**ENTRIES SUPPLIED:**
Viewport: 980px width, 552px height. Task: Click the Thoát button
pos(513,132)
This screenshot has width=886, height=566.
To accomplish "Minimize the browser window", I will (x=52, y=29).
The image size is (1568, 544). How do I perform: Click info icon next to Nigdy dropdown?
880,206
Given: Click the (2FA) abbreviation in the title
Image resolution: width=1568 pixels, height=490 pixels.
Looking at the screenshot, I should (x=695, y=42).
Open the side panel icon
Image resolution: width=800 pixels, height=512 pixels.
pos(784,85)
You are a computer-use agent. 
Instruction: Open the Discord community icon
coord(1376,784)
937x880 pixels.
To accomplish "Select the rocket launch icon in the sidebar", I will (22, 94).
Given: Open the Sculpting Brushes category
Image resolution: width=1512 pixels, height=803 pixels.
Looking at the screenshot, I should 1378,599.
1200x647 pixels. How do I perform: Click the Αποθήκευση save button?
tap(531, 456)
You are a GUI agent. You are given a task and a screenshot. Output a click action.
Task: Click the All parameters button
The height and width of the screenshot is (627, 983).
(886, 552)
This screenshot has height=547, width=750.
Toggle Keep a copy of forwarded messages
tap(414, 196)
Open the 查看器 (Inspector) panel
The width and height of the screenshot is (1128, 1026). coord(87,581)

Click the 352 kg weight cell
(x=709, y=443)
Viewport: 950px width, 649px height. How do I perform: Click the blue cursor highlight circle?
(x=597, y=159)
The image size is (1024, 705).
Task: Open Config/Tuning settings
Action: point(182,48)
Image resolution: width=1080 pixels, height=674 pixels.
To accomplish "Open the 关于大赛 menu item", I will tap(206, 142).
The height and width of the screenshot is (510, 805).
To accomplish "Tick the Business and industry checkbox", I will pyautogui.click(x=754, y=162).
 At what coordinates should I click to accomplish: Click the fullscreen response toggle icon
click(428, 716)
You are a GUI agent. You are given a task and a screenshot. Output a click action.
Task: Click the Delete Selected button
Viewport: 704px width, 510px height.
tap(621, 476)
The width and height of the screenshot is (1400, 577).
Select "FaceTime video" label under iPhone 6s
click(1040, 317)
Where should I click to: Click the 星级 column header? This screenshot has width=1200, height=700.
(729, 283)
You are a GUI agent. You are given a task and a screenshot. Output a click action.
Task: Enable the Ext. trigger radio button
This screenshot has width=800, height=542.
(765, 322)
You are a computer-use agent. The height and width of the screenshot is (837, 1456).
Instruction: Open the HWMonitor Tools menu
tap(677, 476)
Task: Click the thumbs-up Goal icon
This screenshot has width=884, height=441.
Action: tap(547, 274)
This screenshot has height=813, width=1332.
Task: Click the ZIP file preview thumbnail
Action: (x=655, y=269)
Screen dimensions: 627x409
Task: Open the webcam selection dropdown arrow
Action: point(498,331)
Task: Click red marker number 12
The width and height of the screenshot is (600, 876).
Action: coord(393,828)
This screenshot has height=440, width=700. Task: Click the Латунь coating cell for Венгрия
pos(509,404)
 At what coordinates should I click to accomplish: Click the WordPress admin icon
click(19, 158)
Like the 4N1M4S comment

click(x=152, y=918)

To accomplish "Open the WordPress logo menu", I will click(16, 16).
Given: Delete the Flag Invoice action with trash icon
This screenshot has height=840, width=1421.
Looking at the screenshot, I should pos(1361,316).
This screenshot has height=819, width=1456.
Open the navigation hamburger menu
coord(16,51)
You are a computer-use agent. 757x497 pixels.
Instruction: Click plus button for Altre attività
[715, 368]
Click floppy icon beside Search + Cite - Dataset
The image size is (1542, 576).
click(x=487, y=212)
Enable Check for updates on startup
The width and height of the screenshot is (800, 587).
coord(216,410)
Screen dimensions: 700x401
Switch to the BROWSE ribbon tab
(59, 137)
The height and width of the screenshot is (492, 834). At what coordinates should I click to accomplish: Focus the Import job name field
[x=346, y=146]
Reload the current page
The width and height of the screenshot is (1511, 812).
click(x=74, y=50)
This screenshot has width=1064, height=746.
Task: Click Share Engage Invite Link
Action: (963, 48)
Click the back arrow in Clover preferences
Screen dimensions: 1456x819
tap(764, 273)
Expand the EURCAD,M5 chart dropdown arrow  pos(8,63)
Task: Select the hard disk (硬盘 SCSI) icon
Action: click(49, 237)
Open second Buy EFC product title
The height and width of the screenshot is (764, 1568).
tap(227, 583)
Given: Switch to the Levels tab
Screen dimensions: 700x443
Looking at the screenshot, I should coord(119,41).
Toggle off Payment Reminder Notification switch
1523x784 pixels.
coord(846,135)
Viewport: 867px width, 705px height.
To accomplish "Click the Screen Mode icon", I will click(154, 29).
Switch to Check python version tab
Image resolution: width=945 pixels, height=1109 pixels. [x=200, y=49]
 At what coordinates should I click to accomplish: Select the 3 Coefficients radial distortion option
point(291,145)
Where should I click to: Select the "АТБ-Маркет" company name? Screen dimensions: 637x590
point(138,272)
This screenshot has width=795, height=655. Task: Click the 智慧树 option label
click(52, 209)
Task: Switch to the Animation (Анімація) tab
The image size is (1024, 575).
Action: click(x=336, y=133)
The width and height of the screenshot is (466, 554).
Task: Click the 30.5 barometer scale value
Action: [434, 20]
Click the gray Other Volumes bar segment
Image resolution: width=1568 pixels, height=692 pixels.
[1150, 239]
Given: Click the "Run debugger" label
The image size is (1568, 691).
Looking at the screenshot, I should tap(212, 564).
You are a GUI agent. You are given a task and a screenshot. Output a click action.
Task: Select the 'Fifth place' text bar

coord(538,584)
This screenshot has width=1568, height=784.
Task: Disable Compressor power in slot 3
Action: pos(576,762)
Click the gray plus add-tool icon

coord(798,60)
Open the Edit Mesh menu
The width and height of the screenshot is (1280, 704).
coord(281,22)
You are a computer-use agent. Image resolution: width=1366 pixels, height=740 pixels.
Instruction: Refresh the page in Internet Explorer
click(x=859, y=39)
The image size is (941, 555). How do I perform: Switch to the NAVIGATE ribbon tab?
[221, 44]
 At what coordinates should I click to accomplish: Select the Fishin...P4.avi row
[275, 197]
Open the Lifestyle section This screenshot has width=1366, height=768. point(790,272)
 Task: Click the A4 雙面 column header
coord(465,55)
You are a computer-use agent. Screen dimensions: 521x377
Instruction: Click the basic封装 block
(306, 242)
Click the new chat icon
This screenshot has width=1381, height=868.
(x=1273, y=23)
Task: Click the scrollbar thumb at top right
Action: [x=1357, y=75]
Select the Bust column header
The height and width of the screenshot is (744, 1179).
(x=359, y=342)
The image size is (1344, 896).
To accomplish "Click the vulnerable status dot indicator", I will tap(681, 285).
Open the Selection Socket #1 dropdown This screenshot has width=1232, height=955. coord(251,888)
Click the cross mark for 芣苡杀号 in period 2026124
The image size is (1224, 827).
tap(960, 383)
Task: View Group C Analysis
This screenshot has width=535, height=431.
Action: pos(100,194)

**GOAL OF THE EXERCISE:**
Print all of the rows above again, character for character.

**WRITTEN RESPONSE:**
Viewport: 980px width, 552px height. Task: Click the Thoát button
pos(513,132)
This screenshot has width=886, height=566.
To accomplish "Minimize the browser window", I will (x=52, y=29).
The image size is (1568, 544). How do I perform: Click info icon next to Nigdy dropdown?
880,206
Given: Click the (2FA) abbreviation in the title
Image resolution: width=1568 pixels, height=490 pixels.
Looking at the screenshot, I should (x=695, y=42).
Open the side panel icon
Image resolution: width=800 pixels, height=512 pixels.
pos(784,85)
You are a computer-use agent. 
Instruction: Open the Discord community icon
coord(1376,784)
937x880 pixels.
To accomplish "Select the rocket launch icon in the sidebar", I will (22, 94).
Given: Open the Sculpting Brushes category
Image resolution: width=1512 pixels, height=803 pixels.
Looking at the screenshot, I should 1378,599.
1200x647 pixels. How do I perform: Click the Αποθήκευση save button?
tap(531, 456)
You are a GUI agent. You are given a task and a screenshot. Output a click action.
Task: Click the All parameters button
The height and width of the screenshot is (627, 983).
(886, 552)
This screenshot has height=547, width=750.
Toggle Keep a copy of forwarded messages
tap(414, 196)
Open the 查看器 (Inspector) panel
The width and height of the screenshot is (1128, 1026). coord(87,581)

Click the 352 kg weight cell
(x=709, y=443)
Viewport: 950px width, 649px height. How do I perform: Click the blue cursor highlight circle?
(x=597, y=159)
The image size is (1024, 705).
Task: Open Config/Tuning settings
Action: point(182,48)
Image resolution: width=1080 pixels, height=674 pixels.
To accomplish "Open the 关于大赛 menu item", I will tap(206, 142).
The height and width of the screenshot is (510, 805).
To accomplish "Tick the Business and industry checkbox", I will pyautogui.click(x=754, y=162).
 At what coordinates should I click to accomplish: Click the fullscreen response toggle icon
click(428, 716)
You are a GUI agent. You are given a task and a screenshot. Output a click action.
Task: Click the Delete Selected button
Viewport: 704px width, 510px height.
tap(621, 476)
The width and height of the screenshot is (1400, 577).
Select "FaceTime video" label under iPhone 6s
click(1040, 317)
Where should I click to: Click the 星级 column header? This screenshot has width=1200, height=700.
(729, 283)
You are a GUI agent. You are given a task and a screenshot. Output a click action.
Task: Enable the Ext. trigger radio button
This screenshot has width=800, height=542.
(765, 322)
You are a computer-use agent. The height and width of the screenshot is (837, 1456).
Instruction: Open the HWMonitor Tools menu
tap(677, 476)
Task: Click the thumbs-up Goal icon
This screenshot has width=884, height=441.
Action: tap(547, 274)
This screenshot has height=813, width=1332.
Task: Click the ZIP file preview thumbnail
Action: (x=655, y=269)
Screen dimensions: 627x409
Task: Open the webcam selection dropdown arrow
Action: point(498,331)
Task: Click red marker number 12
The width and height of the screenshot is (600, 876).
Action: coord(393,828)
This screenshot has height=440, width=700. Task: Click the Латунь coating cell for Венгрия
pos(509,404)
 At what coordinates should I click to accomplish: Click the WordPress admin icon
click(19, 158)
Like the 4N1M4S comment

click(x=152, y=918)

To accomplish "Open the WordPress logo menu", I will click(16, 16).
Given: Delete the Flag Invoice action with trash icon
This screenshot has height=840, width=1421.
Looking at the screenshot, I should pos(1361,316).
This screenshot has height=819, width=1456.
Open the navigation hamburger menu
coord(16,51)
You are a computer-use agent. 757x497 pixels.
Instruction: Click plus button for Altre attività
[715, 368]
Click floppy icon beside Search + Cite - Dataset
The image size is (1542, 576).
click(x=487, y=212)
Enable Check for updates on startup
The width and height of the screenshot is (800, 587).
coord(216,410)
Screen dimensions: 700x401
Switch to the BROWSE ribbon tab
(59, 137)
The height and width of the screenshot is (492, 834). At what coordinates should I click to accomplish: Focus the Import job name field
[x=346, y=146]
Reload the current page
The width and height of the screenshot is (1511, 812).
click(x=74, y=50)
This screenshot has width=1064, height=746.
Task: Click Share Engage Invite Link
Action: (963, 48)
Click the back arrow in Clover preferences
Screen dimensions: 1456x819
tap(764, 273)
Expand the EURCAD,M5 chart dropdown arrow  pos(8,63)
Task: Select the hard disk (硬盘 SCSI) icon
Action: click(49, 237)
Open second Buy EFC product title
The height and width of the screenshot is (764, 1568).
tap(227, 583)
Given: Switch to the Levels tab
Screen dimensions: 700x443
Looking at the screenshot, I should coord(119,41).
Toggle off Payment Reminder Notification switch
1523x784 pixels.
coord(846,135)
Viewport: 867px width, 705px height.
To accomplish "Click the Screen Mode icon", I will click(154, 29).
Switch to Check python version tab
Image resolution: width=945 pixels, height=1109 pixels. [x=200, y=49]
 At what coordinates should I click to accomplish: Select the 3 Coefficients radial distortion option
point(291,145)
Where should I click to: Select the "АТБ-Маркет" company name? Screen dimensions: 637x590
point(138,272)
This screenshot has width=795, height=655. Task: Click the 智慧树 option label
click(52, 209)
Task: Switch to the Animation (Анімація) tab
The image size is (1024, 575).
Action: click(x=336, y=133)
The width and height of the screenshot is (466, 554).
Task: Click the 30.5 barometer scale value
Action: [434, 20]
Click the gray Other Volumes bar segment
Image resolution: width=1568 pixels, height=692 pixels.
[1150, 239]
Given: Click the "Run debugger" label
The image size is (1568, 691).
Looking at the screenshot, I should tap(212, 564).
You are a GUI agent. You are given a task and a screenshot. Output a click action.
Task: Select the 'Fifth place' text bar

coord(538,584)
This screenshot has width=1568, height=784.
Task: Disable Compressor power in slot 3
Action: pos(576,762)
Click the gray plus add-tool icon

coord(798,60)
Open the Edit Mesh menu
The width and height of the screenshot is (1280, 704).
coord(281,22)
You are a computer-use agent. Image resolution: width=1366 pixels, height=740 pixels.
Instruction: Refresh the page in Internet Explorer
click(x=859, y=39)
The image size is (941, 555). How do I perform: Switch to the NAVIGATE ribbon tab?
[221, 44]
 At what coordinates should I click to accomplish: Select the Fishin...P4.avi row
[275, 197]
Open the Lifestyle section This screenshot has width=1366, height=768. point(790,272)
 Task: Click the A4 雙面 column header
coord(465,55)
You are a computer-use agent. Screen dimensions: 521x377
Instruction: Click the basic封装 block
(306, 242)
Click the new chat icon
This screenshot has width=1381, height=868.
(x=1273, y=23)
Task: Click the scrollbar thumb at top right
Action: [x=1357, y=75]
Select the Bust column header
The height and width of the screenshot is (744, 1179).
(x=359, y=342)
The image size is (1344, 896).
To accomplish "Click the vulnerable status dot indicator", I will tap(681, 285).
Open the Selection Socket #1 dropdown This screenshot has width=1232, height=955. coord(251,888)
Click the cross mark for 芣苡杀号 in period 2026124
The image size is (1224, 827).
tap(960, 383)
Task: View Group C Analysis
This screenshot has width=535, height=431.
Action: pos(100,194)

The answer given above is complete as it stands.